Свечи в большом пятисвечевом канделябре были стеариновые. Видимо, господа любили романтику. На стенах заплясали отсветы профиля Любаши, с чуть растрепавшимися локонами.
— Вы продолжайте, — сказала она после того, как Виктор вернулся за стол, — вы очень хорошо рассказывали, как вот солдаты уйдут на войну и их ждать будут. А вот парень на войне, о чем он думать будет?
— Любаш, об этом не расскажешь. Об этом песни сложат. Много песен.
— Интересно, каких? Все, печальные, верно?
— Ну, как сказать? Печальные, не печальные…
— Услышать бы хоть одну… О чем петь будет, какие слова выберет.
— Одну могу… Это такой старый романс, малоизвестный…
"Темная ночь, только пули свистят по степи…"

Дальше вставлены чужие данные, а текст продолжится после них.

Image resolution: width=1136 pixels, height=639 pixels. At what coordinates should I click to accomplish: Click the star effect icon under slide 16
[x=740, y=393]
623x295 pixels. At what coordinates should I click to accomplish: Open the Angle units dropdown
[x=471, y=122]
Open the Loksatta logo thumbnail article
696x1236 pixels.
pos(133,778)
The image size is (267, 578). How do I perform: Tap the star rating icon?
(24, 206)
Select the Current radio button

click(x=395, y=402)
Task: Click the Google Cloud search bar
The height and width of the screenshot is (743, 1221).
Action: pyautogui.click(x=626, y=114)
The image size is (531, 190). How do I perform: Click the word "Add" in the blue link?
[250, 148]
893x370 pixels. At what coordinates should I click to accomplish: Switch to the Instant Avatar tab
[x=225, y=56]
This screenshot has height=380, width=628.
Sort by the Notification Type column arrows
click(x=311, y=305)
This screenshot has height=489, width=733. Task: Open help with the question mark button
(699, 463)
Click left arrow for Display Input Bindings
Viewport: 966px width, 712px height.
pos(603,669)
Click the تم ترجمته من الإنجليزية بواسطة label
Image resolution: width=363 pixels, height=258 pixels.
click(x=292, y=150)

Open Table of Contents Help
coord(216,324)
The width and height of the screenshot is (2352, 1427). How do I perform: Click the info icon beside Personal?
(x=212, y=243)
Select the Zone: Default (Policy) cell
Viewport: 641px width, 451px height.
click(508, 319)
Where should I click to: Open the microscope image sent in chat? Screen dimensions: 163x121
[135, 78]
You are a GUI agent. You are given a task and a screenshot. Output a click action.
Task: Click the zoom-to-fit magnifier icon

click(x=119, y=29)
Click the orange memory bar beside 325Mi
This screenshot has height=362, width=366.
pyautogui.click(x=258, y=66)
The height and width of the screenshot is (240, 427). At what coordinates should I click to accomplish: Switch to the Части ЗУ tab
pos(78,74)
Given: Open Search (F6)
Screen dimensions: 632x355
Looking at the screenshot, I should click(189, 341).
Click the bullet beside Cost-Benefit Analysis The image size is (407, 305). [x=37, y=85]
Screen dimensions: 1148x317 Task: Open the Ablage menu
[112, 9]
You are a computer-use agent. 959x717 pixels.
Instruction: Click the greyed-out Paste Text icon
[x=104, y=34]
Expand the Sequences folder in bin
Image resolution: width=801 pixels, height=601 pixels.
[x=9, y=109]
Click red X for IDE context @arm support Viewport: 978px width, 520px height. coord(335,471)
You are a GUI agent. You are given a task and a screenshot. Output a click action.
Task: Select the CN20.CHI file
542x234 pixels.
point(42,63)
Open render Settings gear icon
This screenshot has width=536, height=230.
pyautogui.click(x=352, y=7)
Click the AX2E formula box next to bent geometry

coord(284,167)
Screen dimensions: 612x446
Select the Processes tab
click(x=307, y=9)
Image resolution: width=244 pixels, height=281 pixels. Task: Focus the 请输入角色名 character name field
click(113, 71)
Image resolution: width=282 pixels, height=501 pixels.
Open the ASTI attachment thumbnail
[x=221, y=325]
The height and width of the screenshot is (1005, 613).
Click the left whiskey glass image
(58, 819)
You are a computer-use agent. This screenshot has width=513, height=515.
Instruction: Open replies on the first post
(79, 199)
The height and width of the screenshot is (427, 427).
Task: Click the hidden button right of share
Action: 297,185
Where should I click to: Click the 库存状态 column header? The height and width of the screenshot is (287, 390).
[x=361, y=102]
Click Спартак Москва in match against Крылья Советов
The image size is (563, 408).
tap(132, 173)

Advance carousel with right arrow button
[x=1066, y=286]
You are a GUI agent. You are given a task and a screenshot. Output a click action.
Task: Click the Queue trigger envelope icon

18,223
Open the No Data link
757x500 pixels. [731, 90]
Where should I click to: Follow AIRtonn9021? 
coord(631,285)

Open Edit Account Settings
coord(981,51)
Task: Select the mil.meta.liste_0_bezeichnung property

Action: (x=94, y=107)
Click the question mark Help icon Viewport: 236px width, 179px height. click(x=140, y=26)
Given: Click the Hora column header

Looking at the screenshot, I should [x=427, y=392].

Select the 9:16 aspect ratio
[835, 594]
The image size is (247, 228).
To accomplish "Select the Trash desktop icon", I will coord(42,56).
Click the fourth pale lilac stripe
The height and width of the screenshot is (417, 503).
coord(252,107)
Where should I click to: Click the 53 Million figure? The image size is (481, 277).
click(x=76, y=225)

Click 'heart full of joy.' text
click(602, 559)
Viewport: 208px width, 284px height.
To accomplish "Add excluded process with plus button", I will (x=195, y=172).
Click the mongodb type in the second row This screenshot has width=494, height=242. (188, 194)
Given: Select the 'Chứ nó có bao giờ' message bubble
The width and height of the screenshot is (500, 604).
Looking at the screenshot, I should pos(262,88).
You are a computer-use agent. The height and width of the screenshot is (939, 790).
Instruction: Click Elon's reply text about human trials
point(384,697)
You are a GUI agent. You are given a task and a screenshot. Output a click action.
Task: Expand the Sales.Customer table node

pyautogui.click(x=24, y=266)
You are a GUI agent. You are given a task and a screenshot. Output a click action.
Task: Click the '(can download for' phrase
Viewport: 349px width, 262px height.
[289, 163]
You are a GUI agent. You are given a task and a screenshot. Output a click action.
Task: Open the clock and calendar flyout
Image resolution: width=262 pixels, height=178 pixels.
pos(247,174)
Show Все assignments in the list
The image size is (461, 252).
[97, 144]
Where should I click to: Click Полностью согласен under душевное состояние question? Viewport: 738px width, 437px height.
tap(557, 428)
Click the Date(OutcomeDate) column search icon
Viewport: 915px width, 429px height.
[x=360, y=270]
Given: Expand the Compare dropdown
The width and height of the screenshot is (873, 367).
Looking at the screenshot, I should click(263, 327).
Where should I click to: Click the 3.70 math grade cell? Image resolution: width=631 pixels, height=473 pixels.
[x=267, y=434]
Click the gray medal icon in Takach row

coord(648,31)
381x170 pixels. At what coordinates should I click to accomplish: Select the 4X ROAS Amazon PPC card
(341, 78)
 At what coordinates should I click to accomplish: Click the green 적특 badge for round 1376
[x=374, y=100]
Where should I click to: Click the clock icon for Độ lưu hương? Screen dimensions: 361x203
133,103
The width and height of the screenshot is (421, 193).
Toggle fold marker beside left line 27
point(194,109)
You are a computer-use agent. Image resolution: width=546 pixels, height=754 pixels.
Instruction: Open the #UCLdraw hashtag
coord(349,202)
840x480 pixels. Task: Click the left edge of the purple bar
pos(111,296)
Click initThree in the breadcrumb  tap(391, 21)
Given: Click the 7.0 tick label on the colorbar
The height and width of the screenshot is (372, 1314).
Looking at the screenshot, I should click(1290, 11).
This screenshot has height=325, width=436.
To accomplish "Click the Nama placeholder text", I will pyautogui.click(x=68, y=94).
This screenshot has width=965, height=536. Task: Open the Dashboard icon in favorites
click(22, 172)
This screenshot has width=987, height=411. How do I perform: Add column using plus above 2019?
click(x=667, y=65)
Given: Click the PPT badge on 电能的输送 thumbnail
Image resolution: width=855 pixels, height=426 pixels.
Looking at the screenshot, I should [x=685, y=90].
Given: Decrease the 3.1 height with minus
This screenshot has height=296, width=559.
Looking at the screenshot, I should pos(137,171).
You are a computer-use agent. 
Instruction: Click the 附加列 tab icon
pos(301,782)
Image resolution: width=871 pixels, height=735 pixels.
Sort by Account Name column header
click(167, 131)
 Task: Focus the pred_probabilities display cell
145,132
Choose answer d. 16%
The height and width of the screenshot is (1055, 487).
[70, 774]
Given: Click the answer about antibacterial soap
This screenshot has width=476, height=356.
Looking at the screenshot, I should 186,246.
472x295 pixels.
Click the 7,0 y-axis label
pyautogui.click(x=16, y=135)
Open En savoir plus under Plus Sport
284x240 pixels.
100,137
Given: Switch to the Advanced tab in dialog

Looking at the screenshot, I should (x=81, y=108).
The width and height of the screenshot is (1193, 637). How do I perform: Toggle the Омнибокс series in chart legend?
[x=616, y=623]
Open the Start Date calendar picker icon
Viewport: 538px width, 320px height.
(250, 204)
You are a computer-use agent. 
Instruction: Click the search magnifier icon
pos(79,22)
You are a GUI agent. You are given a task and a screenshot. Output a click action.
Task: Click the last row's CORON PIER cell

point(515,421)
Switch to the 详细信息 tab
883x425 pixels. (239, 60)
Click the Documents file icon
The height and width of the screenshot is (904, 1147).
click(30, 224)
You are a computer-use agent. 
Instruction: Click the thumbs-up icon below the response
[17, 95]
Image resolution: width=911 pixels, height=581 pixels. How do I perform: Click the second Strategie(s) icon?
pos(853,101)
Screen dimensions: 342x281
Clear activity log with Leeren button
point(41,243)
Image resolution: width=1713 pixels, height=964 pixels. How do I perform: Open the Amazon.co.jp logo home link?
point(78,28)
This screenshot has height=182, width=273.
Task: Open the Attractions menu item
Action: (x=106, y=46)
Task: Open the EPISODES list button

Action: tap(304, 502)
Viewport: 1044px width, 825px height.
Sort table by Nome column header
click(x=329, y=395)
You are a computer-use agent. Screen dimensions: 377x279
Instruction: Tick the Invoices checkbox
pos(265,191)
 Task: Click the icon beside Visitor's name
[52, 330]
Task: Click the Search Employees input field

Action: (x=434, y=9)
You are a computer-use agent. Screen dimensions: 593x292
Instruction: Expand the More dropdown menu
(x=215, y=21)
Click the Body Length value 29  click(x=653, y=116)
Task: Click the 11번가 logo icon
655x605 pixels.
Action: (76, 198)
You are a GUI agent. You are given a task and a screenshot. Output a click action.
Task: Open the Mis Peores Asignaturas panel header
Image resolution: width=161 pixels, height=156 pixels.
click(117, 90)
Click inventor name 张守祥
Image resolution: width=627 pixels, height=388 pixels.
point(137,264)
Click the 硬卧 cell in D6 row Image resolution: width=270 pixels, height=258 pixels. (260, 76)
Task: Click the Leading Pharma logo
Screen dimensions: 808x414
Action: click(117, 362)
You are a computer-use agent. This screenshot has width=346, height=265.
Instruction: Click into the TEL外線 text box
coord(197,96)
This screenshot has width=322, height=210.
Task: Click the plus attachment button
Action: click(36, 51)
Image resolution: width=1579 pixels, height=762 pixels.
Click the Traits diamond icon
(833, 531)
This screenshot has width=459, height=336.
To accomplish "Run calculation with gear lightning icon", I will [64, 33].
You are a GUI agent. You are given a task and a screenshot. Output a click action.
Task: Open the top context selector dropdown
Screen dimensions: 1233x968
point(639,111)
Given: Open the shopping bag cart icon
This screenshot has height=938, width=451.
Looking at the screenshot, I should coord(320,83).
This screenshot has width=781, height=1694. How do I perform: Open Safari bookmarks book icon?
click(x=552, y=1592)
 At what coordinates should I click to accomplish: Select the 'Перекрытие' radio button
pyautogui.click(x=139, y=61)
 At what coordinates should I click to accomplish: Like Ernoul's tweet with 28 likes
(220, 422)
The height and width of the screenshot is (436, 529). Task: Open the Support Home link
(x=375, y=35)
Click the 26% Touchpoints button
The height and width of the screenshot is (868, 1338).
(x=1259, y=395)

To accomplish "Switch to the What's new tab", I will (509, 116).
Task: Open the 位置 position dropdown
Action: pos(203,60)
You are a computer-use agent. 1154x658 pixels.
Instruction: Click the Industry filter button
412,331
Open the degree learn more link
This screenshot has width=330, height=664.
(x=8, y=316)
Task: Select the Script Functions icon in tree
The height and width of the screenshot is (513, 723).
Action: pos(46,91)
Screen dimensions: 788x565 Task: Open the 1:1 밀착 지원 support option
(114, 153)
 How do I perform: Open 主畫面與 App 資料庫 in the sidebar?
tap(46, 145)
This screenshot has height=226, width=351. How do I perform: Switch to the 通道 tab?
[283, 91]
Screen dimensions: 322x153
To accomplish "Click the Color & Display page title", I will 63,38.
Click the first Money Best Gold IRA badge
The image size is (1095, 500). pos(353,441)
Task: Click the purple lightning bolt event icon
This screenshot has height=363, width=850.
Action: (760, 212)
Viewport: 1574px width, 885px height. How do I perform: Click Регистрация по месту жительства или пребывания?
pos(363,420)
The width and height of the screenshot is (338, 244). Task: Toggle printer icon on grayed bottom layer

Удивительная это была песня; в послевоенном Союзе слова ее знал каждый, каждый помнил негромкий, с хрипотцой, голос Бернеса. В их студенческой группе, с первого курса, с первой поездки в колхоз в сентябре, "Темная ночь" была их застольной; петь ее можно было без голоса, простые и понятные слова шли, казалось, из самого сердца.
"И поэтому, знаю, со мной ничего не случится…"
Потом была тишина.
Они с Любашей молча сидели и смотрели на свечи, на трепет чуть зазубренных кончиков пламени, на зыбкие, словно плывущие по стенам тени. Они слушали, как вкрадчиво потрескивают фитили, и редкие дождевые капли стучат по карнизу. И никто не решался первым проронить слово в тишину этой ночи, словно бы тут, рядом, эта благоухающая липой, березой, яблоневым цветом и сиренью ночь уходила в черное пространство войны.
Точка перехода, подумал Виктор. Только не физическая.
Наконец Любаша вздохнула и стала задумчиво вертеть в руках мельхиоровую вилку.
— Наверное, поручик сочинил… из господ образованных. Слова больно уж складные. А песня недавняя, с японской.
— Почему ты так решила?
— Про телеграф поют.
— В проводах? Да, наверное…
…Электричества в тот вечер так и не дали, хотя на самом заводе загорелись огни. На кухне зажгли керосиновую лампу, приземистую, толстую; бока ее сверкали начишенной медью, как судовой колокол. Вопреки бурным протестам Любаши, Виктор закатал рукава и сам вымыл посуду в тазу, куда девушка подливала из чайника горячую воду; когда он позволил стереть с ее щеки пятнышко грязи, она смущенно зарделась, и, хихикнув, закрылась рукавом.